Acción requerida A ::
Edita el texto para análisis y escribe de nuevo el fragmento que empieza con las palabras «Estamos en calle» y termina con «por ello enmudecemos.», cambiando «Diego Niño» por «San Juan».
Acción requerida B ::
Traduce al inglés esta oración del texto para análisis: «A este venerable profesor le debo mi primer año de francés.»

Texto para análisis ::
******************************

En breves palabras y monosílabos me dio a entender mi amigo algo del por qué el cambio de nombres, lo que me hizo exclamar con Cervantes: «¡Oh fuerza de la adulación, a cuánto te extiendes, y cuán dilatados límites son los de tu jurisdicción agradable!».

Entramos en Ricardo Alcón, ¡Buen ciudadano y gran patricio! A este venerable profesor le debo mi primer año de francés. Dimos vuelta por Larga a Salmerón y recordé que guardaba una postal. ¿Estamos lejos de Corros? –pregunté a mi amigo—Por aquí estamos a dos pasos de él, y entramos por un callejón llamado Jesús Cautivo, por el cual el Divino Jesús. si pasara por él hubiese dado más de tres y de cuatro caídas ¡vaya un piso imposible! Si, que está malito de verdad; parece ser patrimonio de dos vecinos. Salimos con vida del accidentado piso de aquella calle, deposité la postal en Correos y... en marcha. Todavía cuando recuerdo aquel piso no digo Jesús Cautivo, sino una y otra vez... ¡Jesús... María... y José! Como si padeciera irritación de la membrana pituitaria.

Estamos en calle Diego Niño, llegamos a la de «Chanca», «partida por gala en dos». El trozo más corto y deplorable estado se le ha designado el título glorioso de Cervantes. El inmortal Príncipe de los Ingenios, el autor del Ingenioso Hidalgo «Don Quijote de la Mancha», tiene para perpetuar su nombre un pedazo de calle oculta casi por su poco tránsito, fea, poco o nada atendida por la higiene y muchos, etcétera. No hallamos comentarios a este porqué... y por ello enmudecemos.

Continuamos hasta la Victoria; esta no es la misma que conocíamos y la que tanta nombradía alcanzó en aquellos tiempos tan malos; despojada de árboles añosos que tanto hermoseaban sus paseos, arrancados sus frondosos azahares, sustituidos en gran parte por una alberca sin utilidad ni belleza.

Volvimos a calle Larga (así será conocida por siglos y siglos); en el centro de Plaza de los Jazmines vimos un monumento, que si bien simboliza una fe también da a conocer la indiferencia penable de los muchos que han debido tener en la memoria al ilustre sabio portuense, honra del Puerto, Dr. don Federico Rubio y Gali.

******************************

Extractos de datos ::
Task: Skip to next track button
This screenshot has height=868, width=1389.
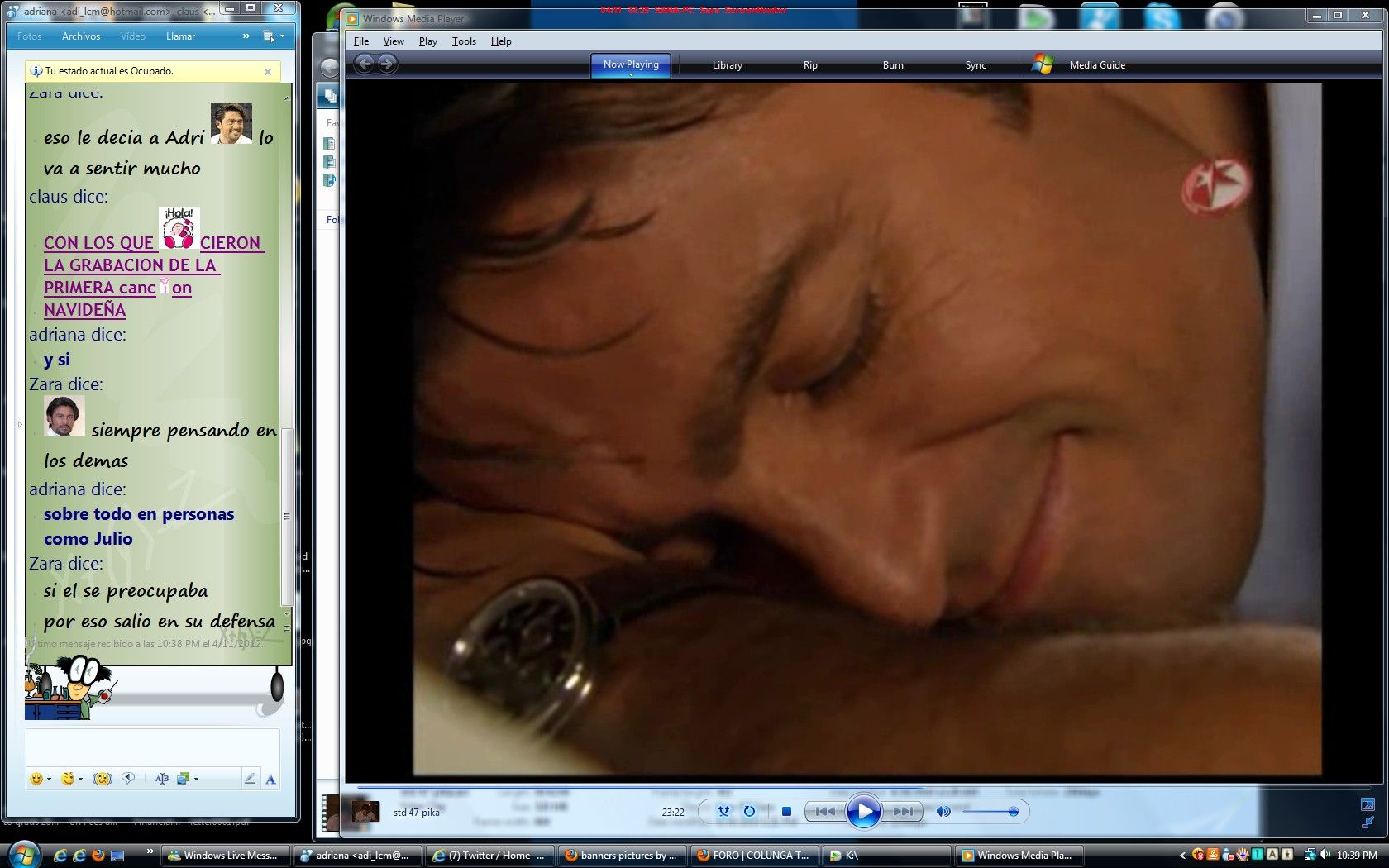Action: (903, 812)
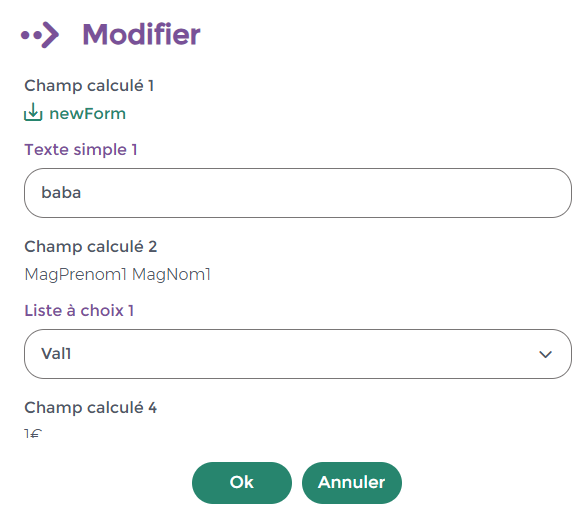Click the purple arrow icon next to Modifier
Viewport: 588px width, 509px height.
point(40,35)
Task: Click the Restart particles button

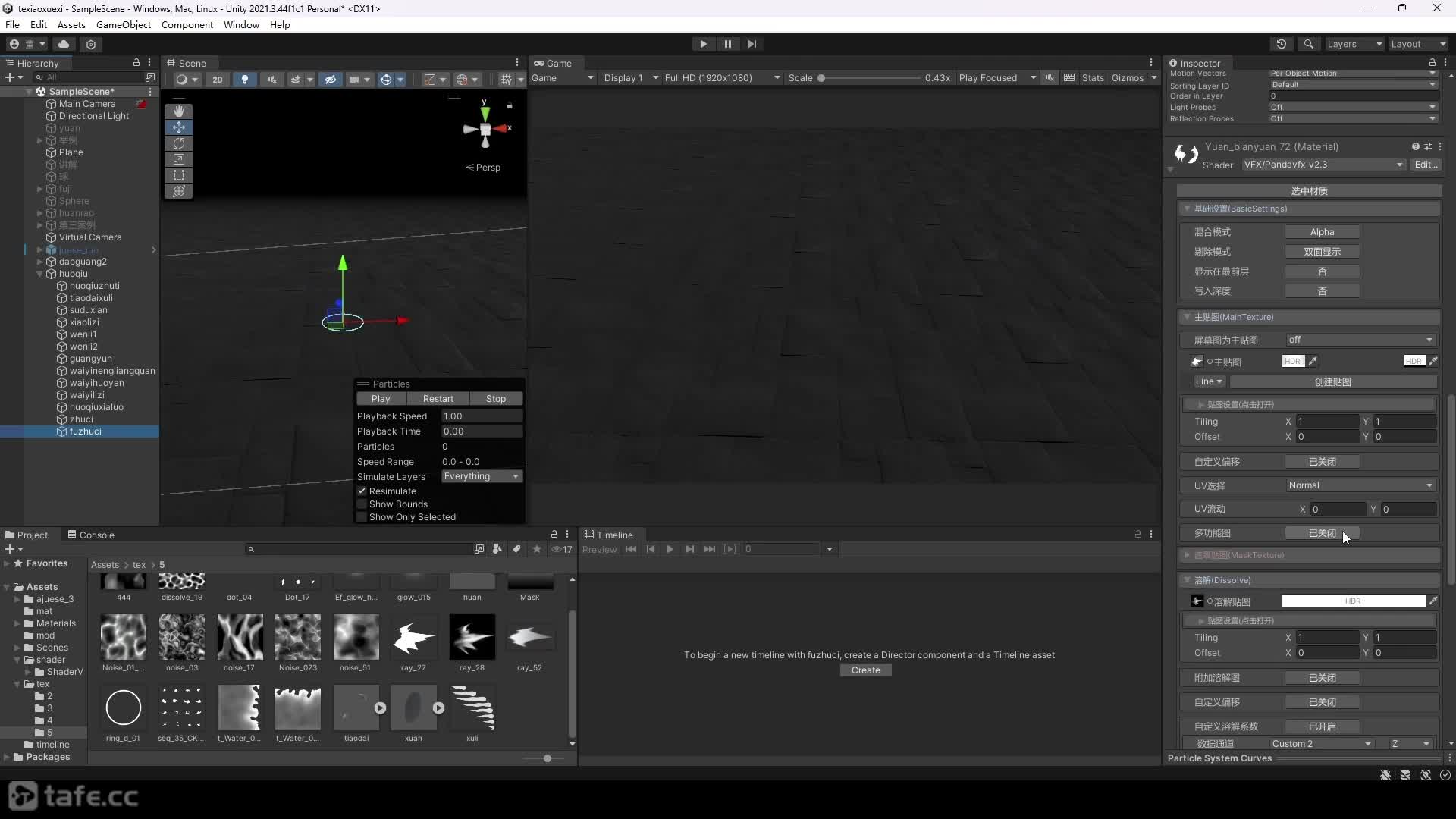Action: point(438,399)
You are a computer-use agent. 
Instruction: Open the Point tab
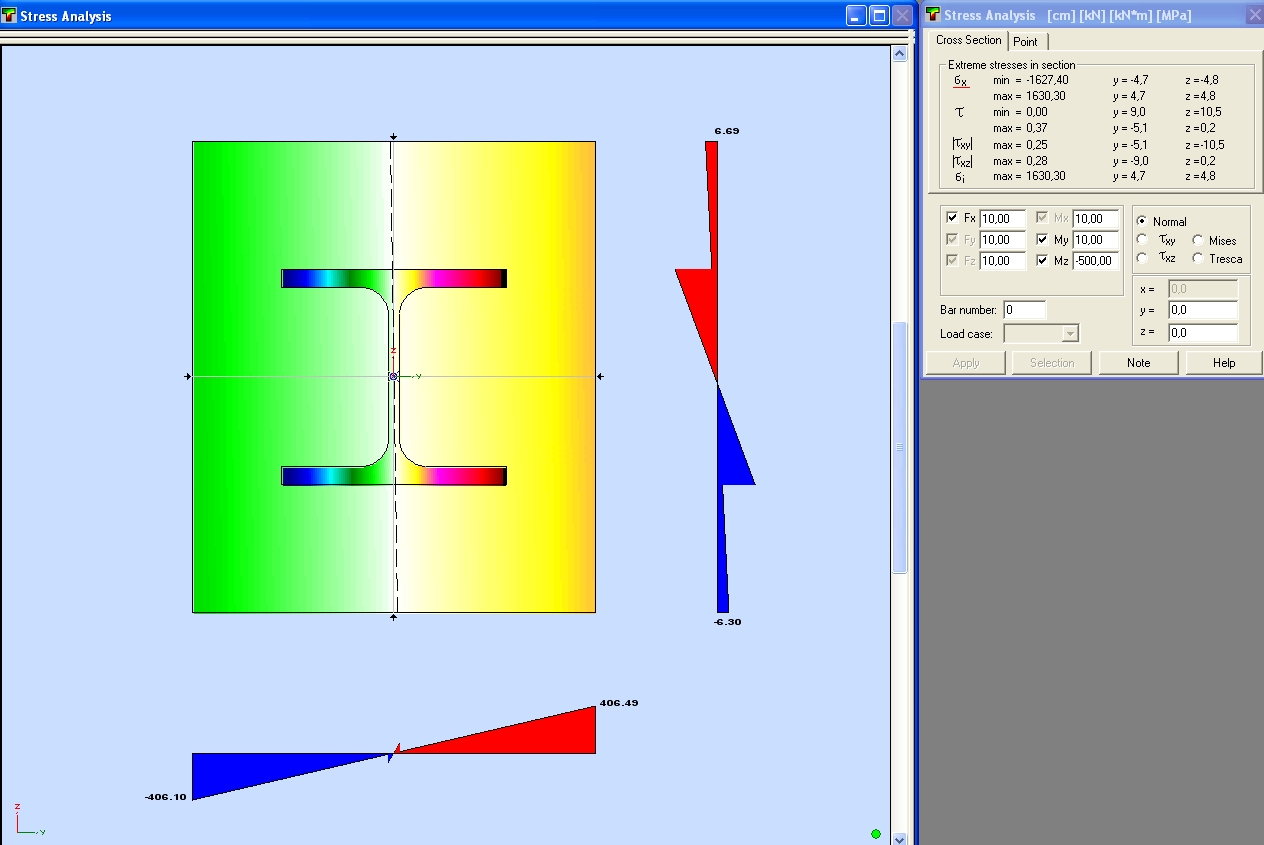pos(1025,41)
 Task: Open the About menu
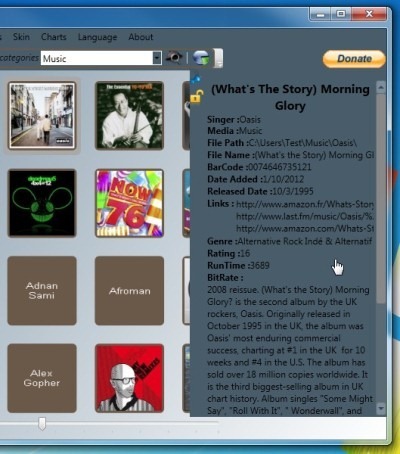point(141,37)
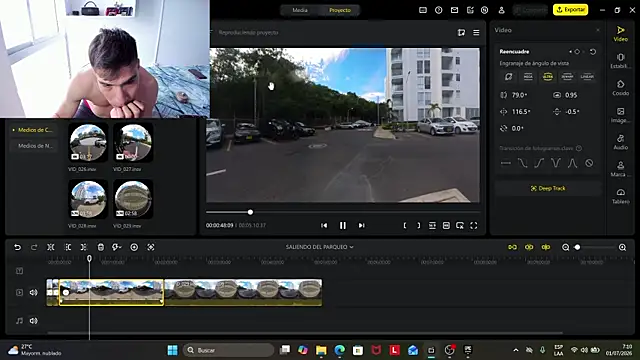Mute the music track audio
640x360 pixels.
point(33,321)
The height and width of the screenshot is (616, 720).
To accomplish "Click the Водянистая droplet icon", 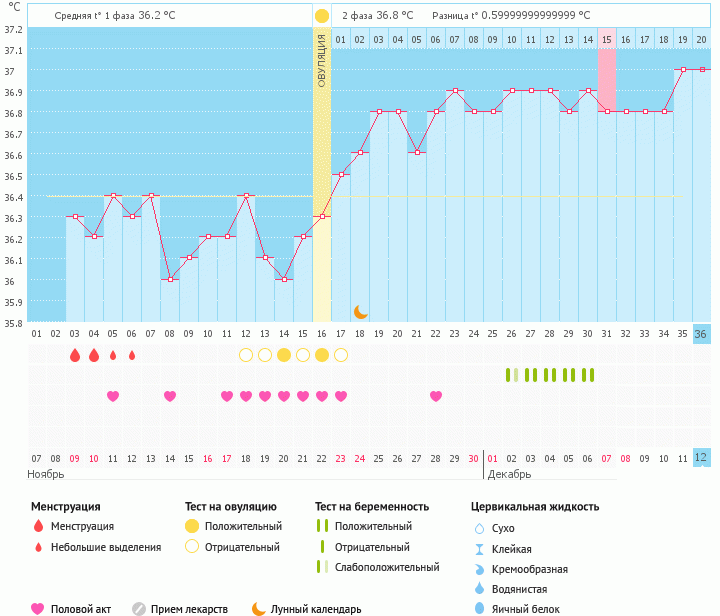I will coord(479,589).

******************************

Resultado de la tarea A ::
Estamos en calle San Juan, llegamos a la de «Chanca», «partida por gala en dos». El trozo más corto y deplorable estado se le ha designado el título glorioso de Cervantes. El inmortal Príncipe de los Ingenios, el autor del Ingenioso Hidalgo «Don Quijote de la Mancha», tiene para perpetuar su nombre un pedazo de calle oculta casi por su poco tránsito, fea, poco o nada atendida por la higiene y muchos, etcétera. No hallamos comentarios a este porqué... y por ello enmudecemos.

Resultado de la tarea B ::
I owe my first year of French to this venerable teacher.